I think this is a problem common to a lot of people that want to begin, they don’t know where to start. We all want our work to be creative and interesting — to be read by people all over the world. It can be a struggle to find what exactly makes us unique — we’re all just a drop in an ocean.
More than that, though, it can be an even harder struggle to find a topic we have enough authority to talk about. Everybody suffers from impostor syndrome. That’s not even mentioning that it should be enjoyable, right? You want to be passionately working without it feeling like work.
These are just a few of the many obstacles that still hold a lot of people back. That makes them end up choosing to still be a consumer over a creator.
But what does any of that have to do with me? Well, this is mostly just an update post.I’ve been thinking particularly about what I’ve written in the past. What exactly has been it’s purpose? I’ve said before that there isn’t an inherent purpose. It was just writing for the sake of writing.
Good writing is writing that has teeth. It has sharp teeth that are as hard and pearly, like bone.

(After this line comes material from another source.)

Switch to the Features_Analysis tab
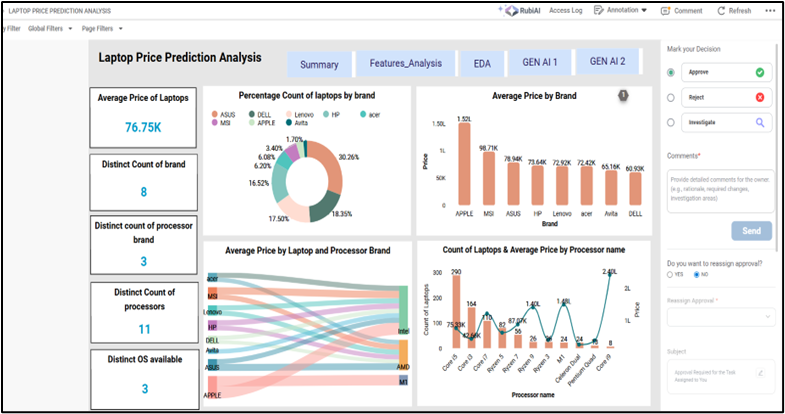Image resolution: width=785 pixels, height=414 pixels. (x=405, y=64)
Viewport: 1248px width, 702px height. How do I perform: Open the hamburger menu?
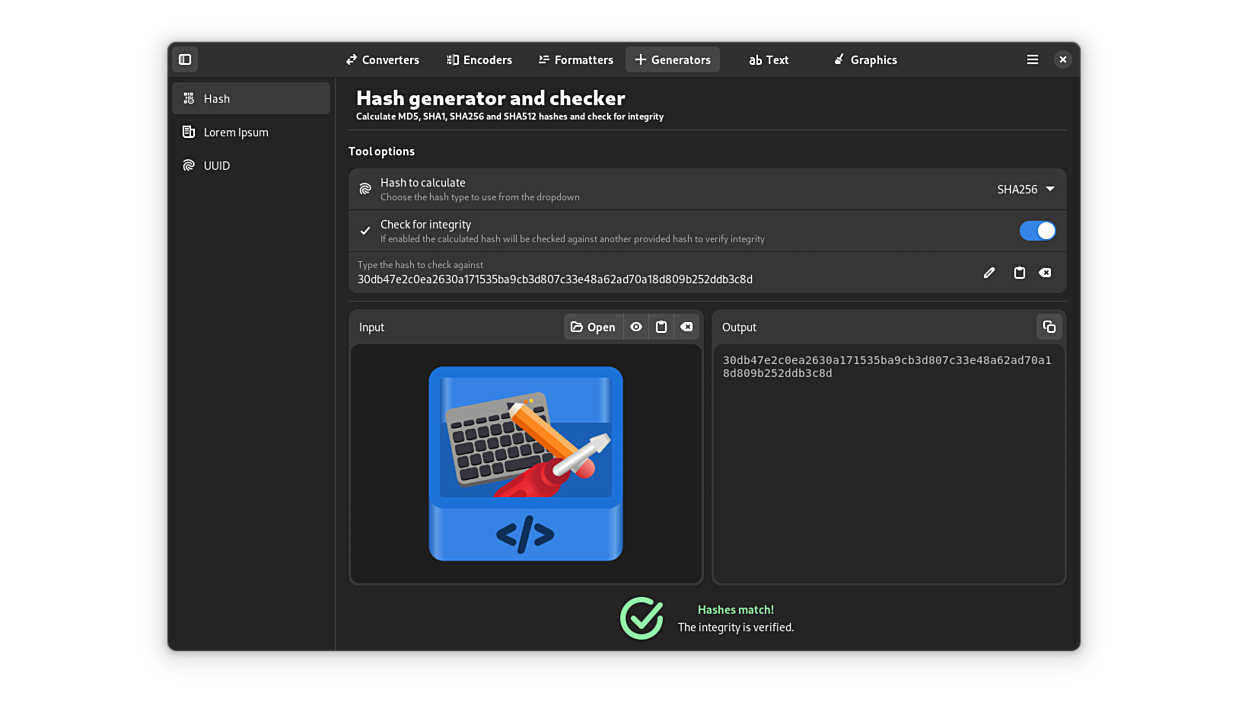pos(1032,59)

But that was over a year ago. And as fun as it was to finally write out all the thoughts I was previously holding onto for years, I feel past that now. I believe I need to get more serious about what exactly I’m doing, and stop treating it like a fun exercise in creativity. Good writing is writing that has teeth. It has sharp teeth that are as hard and pearly, like bone. Or in other words, intentionality is fundamental to any making anything good in life.
So I’m shifting gears moving forward. The distilled philosophy is that I’m going to try to write what matters. To replace navel-gazing with useful acumen. I’m going to try to benefit a potential audience. To educate, inspire, & entertain.
But that’s still only abstract principles and ideals. It doesn’t really deal with the problem I described above, about finding the what of the articles I write. Simply put, the what is an idea — a good idea. (All stories really just boil down to nicely-decorated ideas.) A blog post should have a central thesis and focused.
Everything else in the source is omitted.